→ EXERCISE PROMPT:
Retype each of the following rows exactly as it appears, with nothing changed.

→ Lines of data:
════════

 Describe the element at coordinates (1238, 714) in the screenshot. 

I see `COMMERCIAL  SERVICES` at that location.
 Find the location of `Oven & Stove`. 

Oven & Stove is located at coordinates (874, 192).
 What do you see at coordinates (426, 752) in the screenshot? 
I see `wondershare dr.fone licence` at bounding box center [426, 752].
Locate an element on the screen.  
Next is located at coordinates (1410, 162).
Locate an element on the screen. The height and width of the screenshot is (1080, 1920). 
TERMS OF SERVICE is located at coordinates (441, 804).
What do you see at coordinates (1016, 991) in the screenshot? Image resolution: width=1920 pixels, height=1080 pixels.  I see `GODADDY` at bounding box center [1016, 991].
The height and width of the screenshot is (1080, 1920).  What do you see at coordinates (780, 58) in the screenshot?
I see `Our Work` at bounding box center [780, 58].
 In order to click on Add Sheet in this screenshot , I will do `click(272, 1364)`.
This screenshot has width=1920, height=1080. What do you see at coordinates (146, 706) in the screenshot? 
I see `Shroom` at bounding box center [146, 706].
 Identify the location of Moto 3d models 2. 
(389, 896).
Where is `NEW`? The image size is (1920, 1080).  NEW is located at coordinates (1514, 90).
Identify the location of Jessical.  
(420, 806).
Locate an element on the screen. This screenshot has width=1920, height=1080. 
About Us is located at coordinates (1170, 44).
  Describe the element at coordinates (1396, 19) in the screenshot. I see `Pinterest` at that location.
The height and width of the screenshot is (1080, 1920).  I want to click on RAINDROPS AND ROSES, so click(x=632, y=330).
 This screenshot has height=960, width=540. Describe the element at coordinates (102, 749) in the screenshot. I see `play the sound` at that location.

════════

→ RESULT:
 Describe the element at coordinates (1238, 714) in the screenshot. 

I see `COMMERCIAL  SERVICES` at that location.
 Find the location of `Oven & Stove`. 

Oven & Stove is located at coordinates (874, 192).
 What do you see at coordinates (426, 752) in the screenshot? 
I see `wondershare dr.fone licence` at bounding box center [426, 752].
Locate an element on the screen.  
Next is located at coordinates (1410, 162).
Locate an element on the screen. The height and width of the screenshot is (1080, 1920). 
TERMS OF SERVICE is located at coordinates (441, 804).
What do you see at coordinates (1016, 991) in the screenshot? Image resolution: width=1920 pixels, height=1080 pixels.  I see `GODADDY` at bounding box center [1016, 991].
The height and width of the screenshot is (1080, 1920).  What do you see at coordinates (780, 58) in the screenshot?
I see `Our Work` at bounding box center [780, 58].
 In order to click on Add Sheet in this screenshot , I will do `click(272, 1364)`.
This screenshot has width=1920, height=1080. What do you see at coordinates (146, 706) in the screenshot? 
I see `Shroom` at bounding box center [146, 706].
 Identify the location of Moto 3d models 2. 
(389, 896).
Where is `NEW`? The image size is (1920, 1080).  NEW is located at coordinates (1514, 90).
Identify the location of Jessical.  
(420, 806).
Locate an element on the screen. This screenshot has width=1920, height=1080. 
About Us is located at coordinates (1170, 44).
  Describe the element at coordinates (1396, 19) in the screenshot. I see `Pinterest` at that location.
The height and width of the screenshot is (1080, 1920).  I want to click on RAINDROPS AND ROSES, so click(x=632, y=330).
 This screenshot has height=960, width=540. Describe the element at coordinates (102, 749) in the screenshot. I see `play the sound` at that location.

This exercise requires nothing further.